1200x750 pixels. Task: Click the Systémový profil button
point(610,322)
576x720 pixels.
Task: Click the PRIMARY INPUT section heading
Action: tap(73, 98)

> **What to produce**:
Repeat back the material above verbatim, including every line.

> **Worked solution**:
1200x750 pixels. Task: Click the Systémový profil button
point(610,322)
576x720 pixels.
Task: Click the PRIMARY INPUT section heading
Action: tap(73, 98)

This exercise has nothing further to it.